I don’t feel confident that I properly understand AI safety via Debate. It’s something that smart people have thought about in considerable detail, and it’s not a trivial thing to understand their perspectives in a detailed and nuanced way.
I am reminded of how it’s easier to understand code you have written yourself than it is to understand code written by others. And I’m reminded of how it’s much easier to recognize what melody you yourself are humming, compared to recognizing what melody someone else is humming.
If I somehow misrepresent Debate here, then that’s not intentional, and I would appreciate being corrected.
Pros/cons
Here are some quick pros/cons based on my current understanding of argument-networks vs Debate:
Debate may be more efficient in terms of computational resources (although I don’t see that as guaranteed)
Debate may work better for AGIs that are around the human level, but aren’t truly superintelligent
Debate is in a sense more straightforward and less complicated, which may make it easier to get it to work
Argument-networks can give more robust assurances that we aren’t being tricked (if we can get them to work, that is)
Argument-networks would maybe be able to handle more complex arguments (at least I suspect that could be the case)
Scenarios argument-networks are aimed at
When writing and thinking about argument-networks, I have often imagined a “mainline” scenario where:
We already have developed AGI
The AGI-system quickly became superintelligent
We haven’t gotten much help with alignment from AGI-systems prior to developing superintelligence
There is one or a few teams that have developed superintelligence, and it will probably take some time before the technology is widespread (be that days or months)
This scenario seems at least plausible to me, but I don’t mean to imply a prediction about how the future will turn out. I suspect my intuitions about FOOM are more Eliezer-like than Paul-like, but I don’t feel confident one way or the other.
If the path toward superintelligence is different from my “mainline” scenario, then this does not necessarily preclude that argument-networkscould be useful, or that something inspired by argument-networks could be useful.
I have been thinking of argument-networks mostly as something that can be used in intermediate steps towards more robust and efficient aligned architectures. That being said, I don’t rule out that the “final” alignment methodology also could have components resembling argument-networks.
I think people who have written about Debate probably have had somewhat different scenarios in mind. But I could be wrong about that. Even if I knew whether or not we would have a fast takeoff, I would not rule out the possibility that both techniques could be useful (or only one of them, or neither).

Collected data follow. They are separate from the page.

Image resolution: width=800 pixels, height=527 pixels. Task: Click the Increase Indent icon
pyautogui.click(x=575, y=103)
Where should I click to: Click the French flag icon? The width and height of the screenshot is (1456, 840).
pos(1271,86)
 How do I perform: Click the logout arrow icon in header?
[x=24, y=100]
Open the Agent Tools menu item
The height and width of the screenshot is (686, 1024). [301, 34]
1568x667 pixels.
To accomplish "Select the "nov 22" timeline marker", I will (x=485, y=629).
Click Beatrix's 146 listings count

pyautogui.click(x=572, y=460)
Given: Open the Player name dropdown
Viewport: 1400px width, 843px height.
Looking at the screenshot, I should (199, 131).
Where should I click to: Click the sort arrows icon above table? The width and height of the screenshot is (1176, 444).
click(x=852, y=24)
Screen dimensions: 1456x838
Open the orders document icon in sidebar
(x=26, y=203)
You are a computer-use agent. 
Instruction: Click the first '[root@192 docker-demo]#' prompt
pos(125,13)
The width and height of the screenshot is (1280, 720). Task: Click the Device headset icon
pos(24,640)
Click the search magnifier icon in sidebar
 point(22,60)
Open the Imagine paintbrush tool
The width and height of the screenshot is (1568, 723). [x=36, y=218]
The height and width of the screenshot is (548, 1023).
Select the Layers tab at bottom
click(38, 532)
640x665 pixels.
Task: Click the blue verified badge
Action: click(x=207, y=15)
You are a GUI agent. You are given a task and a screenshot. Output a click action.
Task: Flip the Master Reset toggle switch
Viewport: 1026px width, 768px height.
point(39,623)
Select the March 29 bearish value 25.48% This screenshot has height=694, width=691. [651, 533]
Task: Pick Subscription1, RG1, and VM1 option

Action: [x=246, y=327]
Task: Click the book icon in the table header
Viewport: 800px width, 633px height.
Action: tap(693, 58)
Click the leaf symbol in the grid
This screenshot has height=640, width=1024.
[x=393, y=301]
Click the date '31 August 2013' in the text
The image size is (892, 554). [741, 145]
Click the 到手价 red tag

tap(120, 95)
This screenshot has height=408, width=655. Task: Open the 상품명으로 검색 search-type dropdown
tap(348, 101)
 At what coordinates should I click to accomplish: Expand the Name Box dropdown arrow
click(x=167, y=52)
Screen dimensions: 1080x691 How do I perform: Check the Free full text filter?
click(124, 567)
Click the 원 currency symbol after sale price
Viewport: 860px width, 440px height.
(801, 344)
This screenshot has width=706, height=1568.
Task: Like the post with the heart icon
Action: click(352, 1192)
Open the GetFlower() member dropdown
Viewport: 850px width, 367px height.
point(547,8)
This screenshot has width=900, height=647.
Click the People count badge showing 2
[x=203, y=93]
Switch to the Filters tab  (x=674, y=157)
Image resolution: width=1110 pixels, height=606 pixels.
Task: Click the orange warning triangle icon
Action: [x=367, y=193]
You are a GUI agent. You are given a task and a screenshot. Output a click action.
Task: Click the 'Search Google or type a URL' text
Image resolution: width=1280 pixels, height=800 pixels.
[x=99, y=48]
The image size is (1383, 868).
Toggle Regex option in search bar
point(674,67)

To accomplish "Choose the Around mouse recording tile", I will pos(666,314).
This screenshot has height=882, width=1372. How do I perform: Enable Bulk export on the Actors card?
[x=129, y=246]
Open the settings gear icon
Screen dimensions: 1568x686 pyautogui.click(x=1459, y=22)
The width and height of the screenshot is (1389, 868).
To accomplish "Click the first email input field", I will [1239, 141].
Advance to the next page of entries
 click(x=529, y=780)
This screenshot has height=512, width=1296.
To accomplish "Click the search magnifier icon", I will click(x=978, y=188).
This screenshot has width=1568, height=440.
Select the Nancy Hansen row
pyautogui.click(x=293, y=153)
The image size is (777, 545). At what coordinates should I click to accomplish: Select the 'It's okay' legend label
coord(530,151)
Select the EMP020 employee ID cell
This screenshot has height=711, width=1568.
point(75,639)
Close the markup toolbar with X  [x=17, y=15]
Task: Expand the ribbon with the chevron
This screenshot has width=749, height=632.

Argument-networks vs debate-paths
As suggested by the images below, Debate seems to assume a back and forth text discussion between two AIs:
This is different from having a network that represents the entirety of an argumentation, and making predictions about what humans will think about every “piece” of that network.
Meanwhile, Debate seems to imagine more of a back-and-fourth interaction, where this discussion can traverse different possible paths, without the entirety of the argument being covered.
“The simplest version of debate has two agents competing to convince a human judge (...) The judge sees the debate and decides which agent wins (...) The game is zero sum: each agent maximizes their probability of winning.”
Argument-networks can also have adversarial processes. For example, agents can extend argument-networks that have been created by another AI so as to create contradictions. But competition between AIs is not at the “core” of how argument-networks work in the same way that it’s at the “core” of how Debate works.
In argument-networks the “core” of how it works is that AIs try to create argument-networks that score as highly as possible (given the rules/restrictions/etc that are at play), and to explore wiggle room (relative to a specific score function, and relative to “spaces” of score-functions).
“For debate to work the number of statements per debate must be reasonably low, and by the final statement future argument should be unconvincing. If each new statement swings the human’s view to the other side even at the end of the debate, the model is not working. Fortunately this is a measurable effect: we can ask the human’s opinion after different statements to gauge convergence.”
It seems to me that this implies a significantly different approach from argument-networks.
In argument-networks, nodes in the argument-network should be evaluated in isolation. Each node would have context that would need to be understood in order for it to be evaluated—but beyond that, nodes should insofar as possible be evaluated independently of the rest of the argument-network.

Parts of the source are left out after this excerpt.